# [WORK TO BE COMPLETED]
Once the pictures are set aside, transcribe each line of the data exactly.

# [MATERIAL PROVIDED]
════════════════════

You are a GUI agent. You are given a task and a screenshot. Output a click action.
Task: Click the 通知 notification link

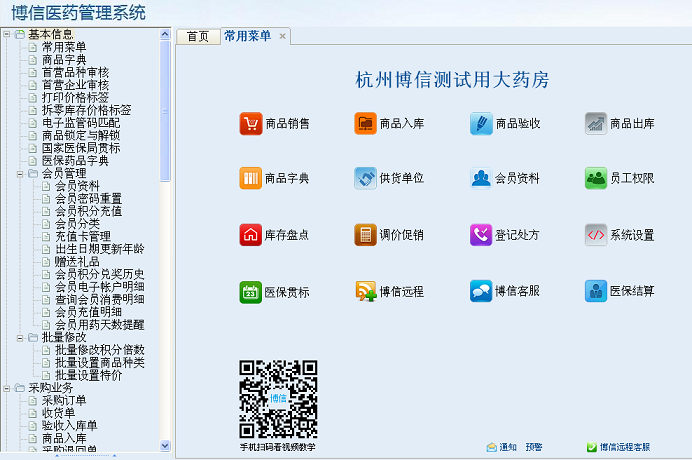click(x=508, y=447)
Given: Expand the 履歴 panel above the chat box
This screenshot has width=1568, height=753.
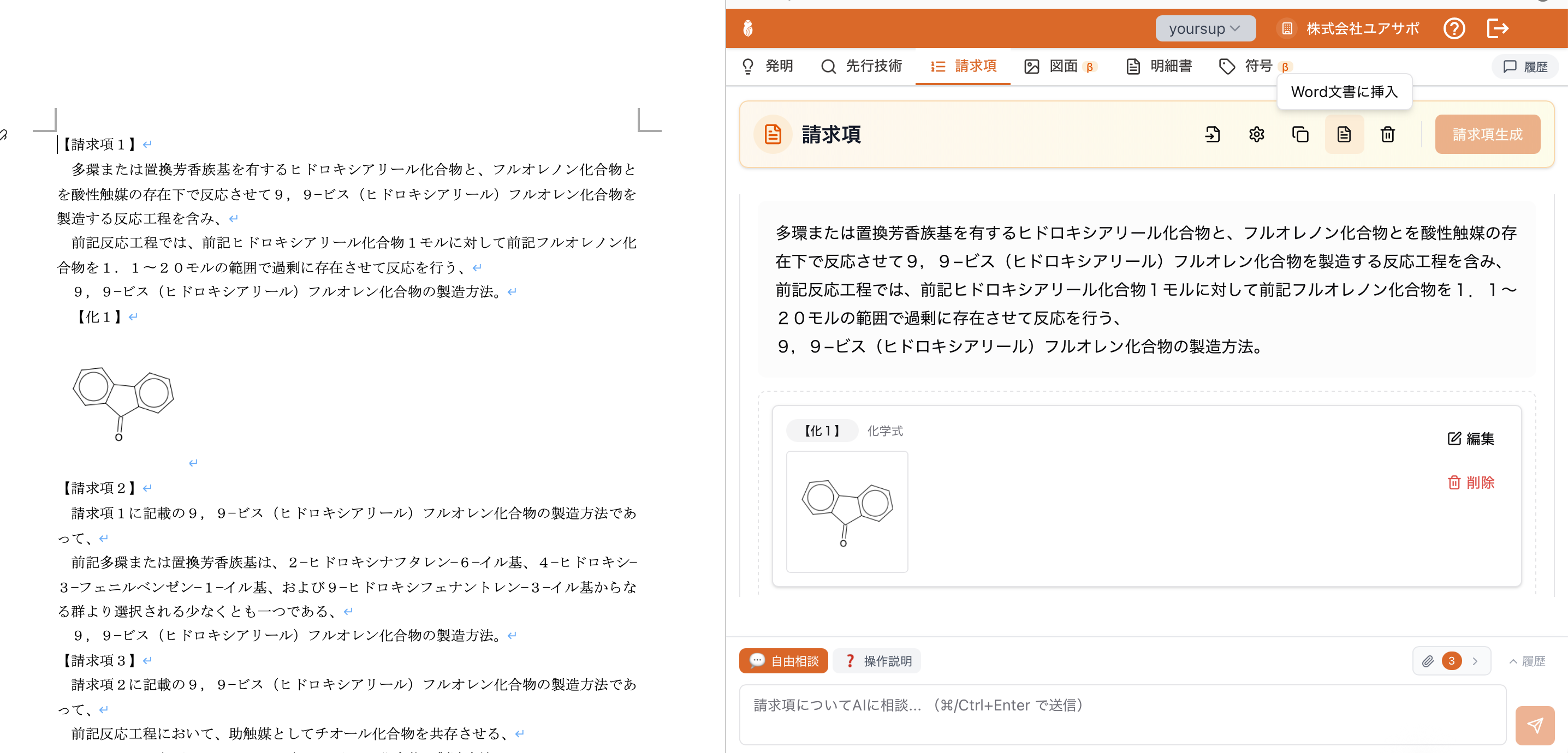Looking at the screenshot, I should (1527, 661).
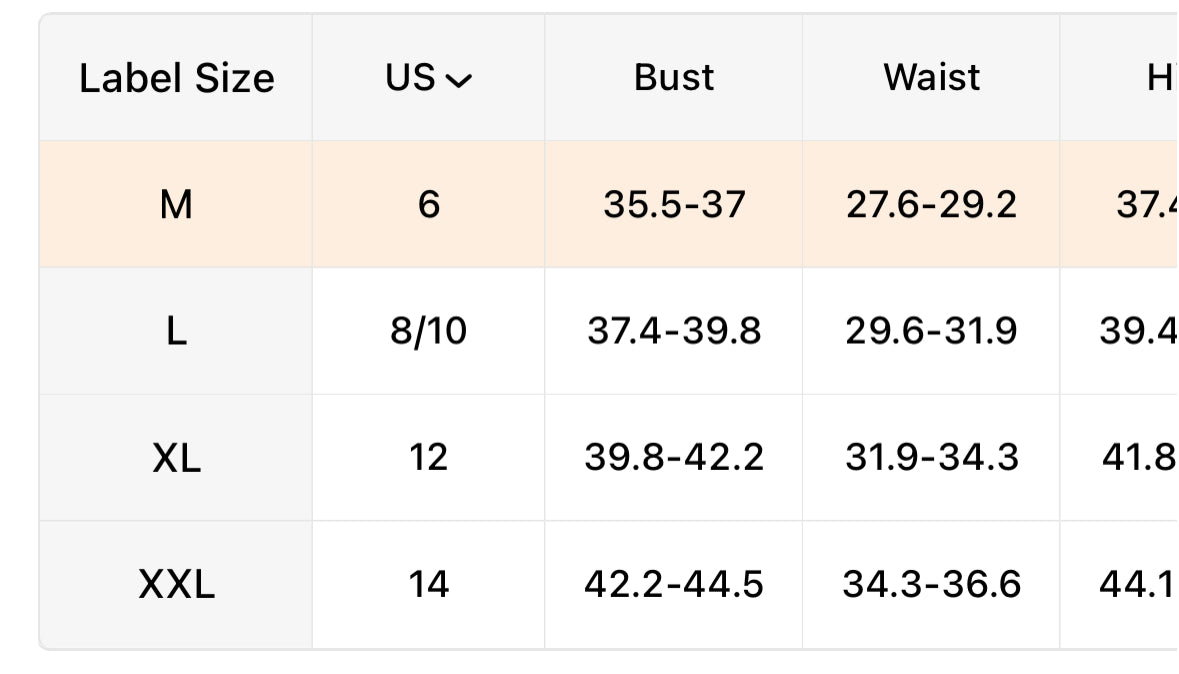Select the Label Size column header

coord(177,78)
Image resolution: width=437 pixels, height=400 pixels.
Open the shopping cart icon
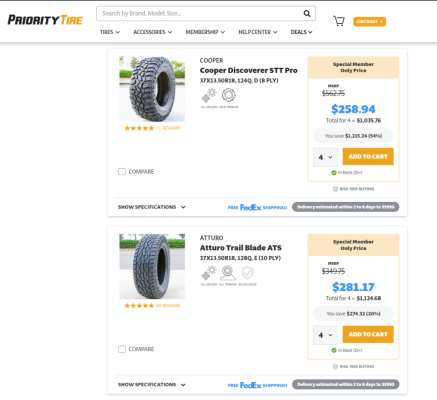(x=339, y=21)
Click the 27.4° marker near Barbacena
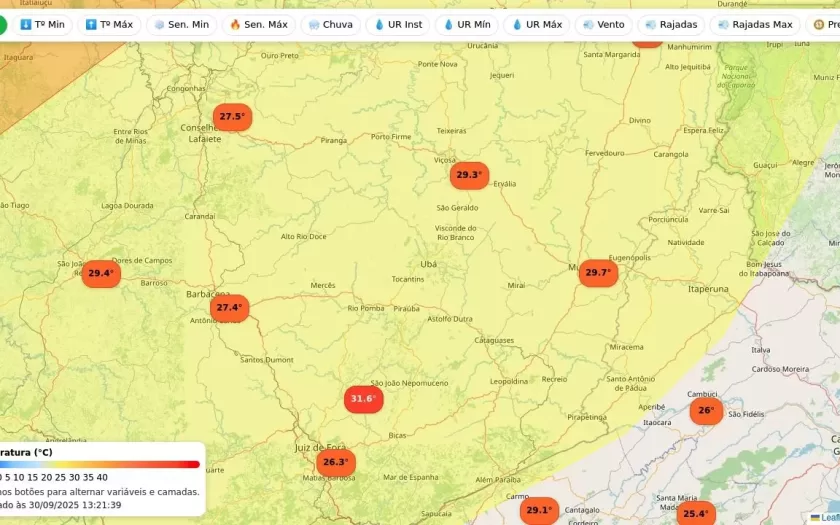Viewport: 840px width, 525px height. point(229,308)
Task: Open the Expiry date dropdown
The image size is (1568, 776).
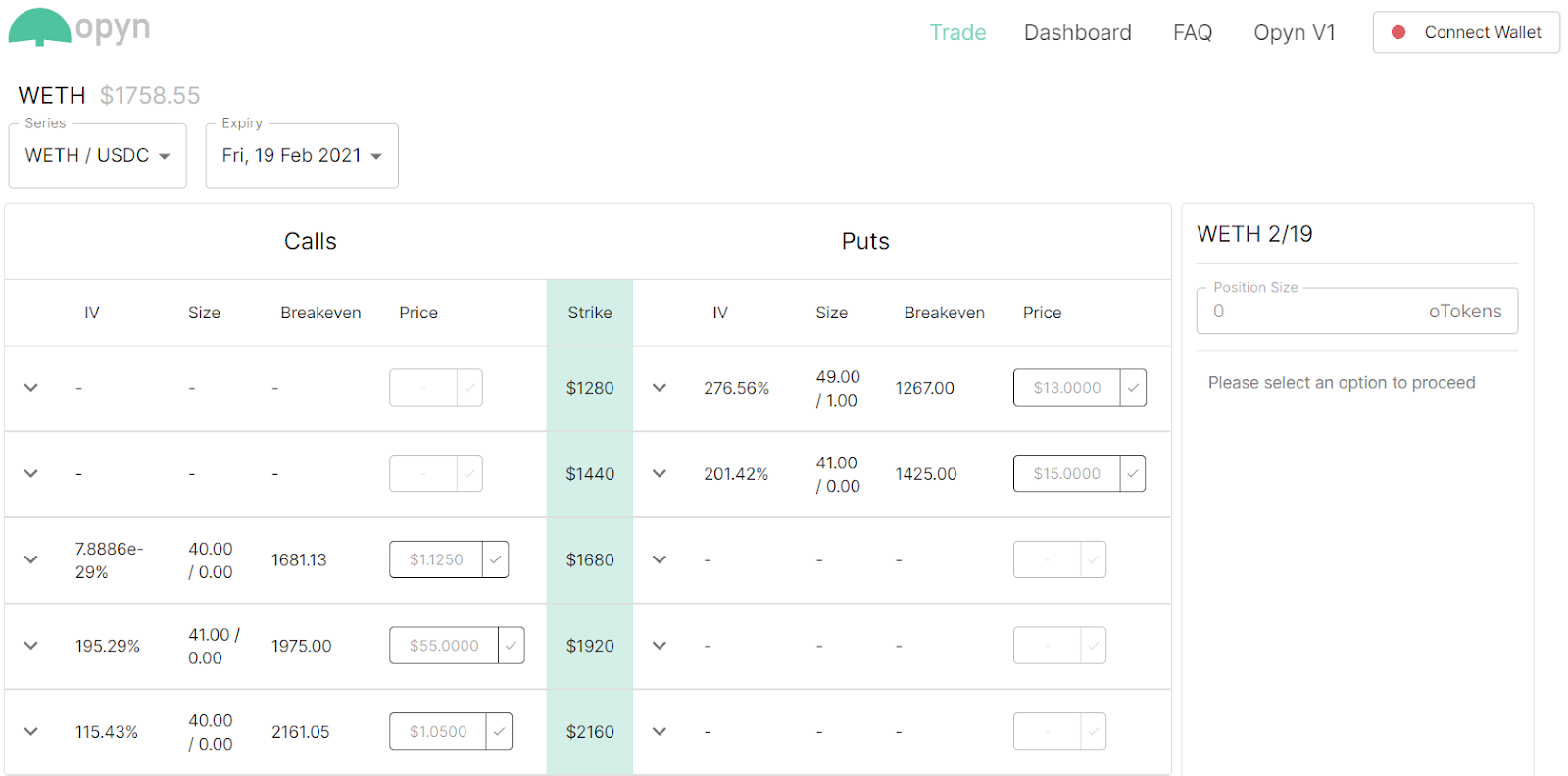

════════════════════

# [REPLY TO THE EXERCISE]
You are a GUI agent. You are given a task and a screenshot. Output a click action.
Task: Click the 通知 notification link

click(x=508, y=447)
Given: Expand the 履歴 panel above the chat box
This screenshot has width=1568, height=753.
Looking at the screenshot, I should (1527, 661).
Select the Label Size column header

coord(177,78)
Image resolution: width=437 pixels, height=400 pixels.
Open the shopping cart icon
(x=339, y=21)
Click the 27.4° marker near Barbacena
Viewport: 840px width, 525px height. point(229,308)
Task: Open the Expiry date dropdown
The image size is (1568, 776).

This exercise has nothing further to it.